--- Task instructions ---
Your job is to transcribe the material exactly, every line included.

--- Supplied data ---
%%

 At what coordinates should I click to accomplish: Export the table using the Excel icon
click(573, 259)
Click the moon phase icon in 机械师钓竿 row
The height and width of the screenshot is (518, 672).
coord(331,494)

%%

--- Solved exercise ---
 At what coordinates should I click to accomplish: Export the table using the Excel icon
click(573, 259)
Click the moon phase icon in 机械师钓竿 row
The height and width of the screenshot is (518, 672).
coord(331,494)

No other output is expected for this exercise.